Po nowelizacji rozporządzenia wynagrodzenia stażystów wzrosną z 2700 zł do 2900 zł brutto. – W 2008 r. stażysta zarabiał 1,8 tys. zł, co stanowiło 160 proc. ówczesnej płacy minimalnej na poziomie 1126 zł. Porównując płacę minimalną w 2008 r. do 2020 r., płaca stażysty powinna obecnie wynosić ok. 4,1 tys. zł. Tymczasem aktualna płaca stażysty została w porównaniu do 2008 r. realnie obniżona i jest bliska poziomowi najniższego wynagrodzenia – mówi prezes NRLprof. Andrzej Matyja, dodając, że takie pensje są nieadekwatne do posiadanego wykształcenia, kwalifikacji i odpowiedzialności.
– Pomimo kolejnych kryzysów nie wypracowano żadnego racjonalnego systemu, który by pozwolił osiągnąć mir społeczny w tym względzie. Są tylko doraźne, ratujące sytuację regulacje. Najwyższa pora na pewną logiczną zasadę regulacji płac, która nie będzie tylko doraźna i nie będzie wynikiem kryzysu – uważa dr Krzysztof Madej.

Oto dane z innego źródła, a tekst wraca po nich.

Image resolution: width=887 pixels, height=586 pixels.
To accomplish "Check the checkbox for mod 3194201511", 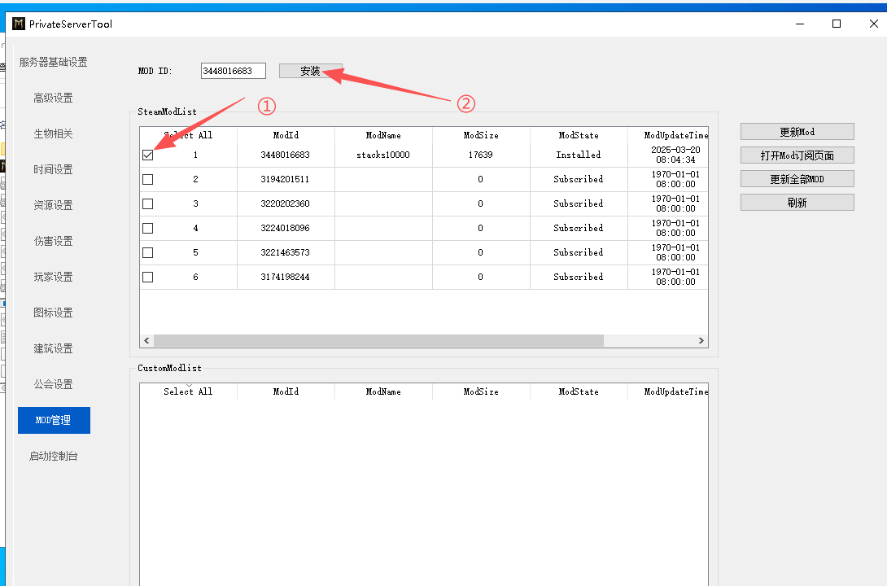I will click(x=147, y=179).
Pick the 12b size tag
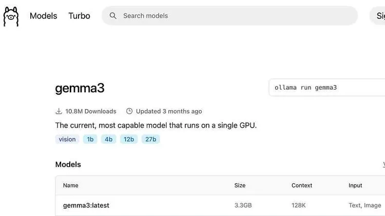Screen dimensions: 385x216 pos(128,139)
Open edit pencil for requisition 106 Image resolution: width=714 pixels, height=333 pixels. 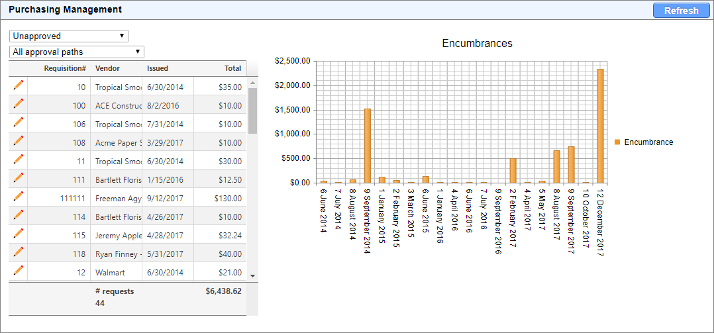[x=19, y=122]
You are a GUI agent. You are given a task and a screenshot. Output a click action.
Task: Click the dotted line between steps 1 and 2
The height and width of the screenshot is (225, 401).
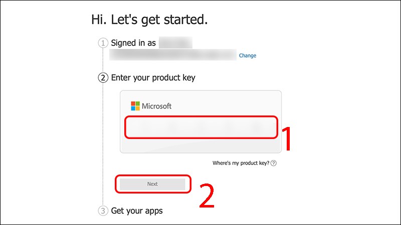pos(103,61)
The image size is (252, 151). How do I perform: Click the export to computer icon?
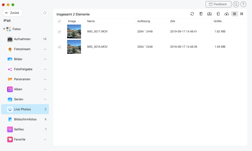tap(209, 14)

Jak rząd potrząsa sakiewką
Na mocy ustawy z 5 lipca 2018 r., często określanej mianem „ustawy 6 procent”, lekarze i lekarze dentyści posiadający specjalizację mogą liczyć na podwyższone wynagrodzenie zasadnicze do kwoty 6750 zł brutto, w przeliczeniu na pełny etat, o ile zobowiążą się do nieudzielania tożsamych świadczeń w innej placówce finansowanej ze środków publicznych i złożą oświadczenie potocznie określane „lojalką”.
– Wartość środków finansowych przekazanych na wzrost wynagrodzeń tych lekarzy w 2019 r. wyniosła ponad 671 mln zł – informuje Sylwia Wądrzyk, rzecznik prasowy Narodowego Funduszu Zdrowia. Jeśli miesięcznie zarabia się kilka tysięcy złotych, ta kwota może wydawać się abstrakcyjna, porównajmy ją więc z kosztami wypłaty „trzynastek” dla emerytów i rencistów w 2020 r. – to ok. 11,7 mld zł, z tym, że dodatkowe świadczenia pieniężne jednorazowo trafiły do ok. 9,8 mln osób.
Z kolei ponoszone przez budżet państwa koszty wprowadzenia żywo dyskutowanego przez ostatnie tygodnie programu pomocy dla polskiej turystyki, który urzeczywistnił się w formie bonu turystycznego 500+, szacuje się na ponad 3,5 mld zł. A jeśli te kwoty nadal nie przemawiają do wyobraźni, to podam jeszcze jedną, znacznie bliższą tej, o której mówi rzecznik NFZ w odniesieniu do „lojalek” – w zeszłym roku wydatki na realizację projektu Leki 75+ sięgnęły 715,2 mln zł. O programie darmowych leków wspominam nieprzypadkowo, bo w połowie czerwca br. resort zdrowia podał, że skorzystało z niego ponad 3 mln seniorów.
I niech ktoś teraz powie, że fałszem jest to, o czym pisałem na początku, że do istoty sporu politycznego należą w szczególności decyzje dotyczące alokacji zasobów finansowych, czyli – nawiasem mówiąc – pieniędzy wszystkich obywateli, bo przecież każdy rząd, nawet ten ochoczo potrząsający sakiewką, dzieli środki nie swoje, lecz zabrane podatnikom. W każdych społeczno-politycznych okolicznościach finansowa kołdra będzie przykrótka, a komu będą wystawać spod niej bose stopy, decydują wybrańcy ludu.
W nieodległej przyszłości, naznaczonej ekonomicznymi skutkami pandemii, opadnie wreszcie kurz po trwającej w zasadzie od kilkunastu miesięcy kampanii wyborczej (w ciągu nieco ponad roku wybieraliśmy kolejno europarlamentarzystów, polskich posłów i senatorów oraz prezydenta), a rządzący zderzą się ze starymi i nowymi wyzwaniami w ochronie zdrowia. To, co się wydarzy, stoi pod znakiem zapytania naznaczonym klątwą niemocy.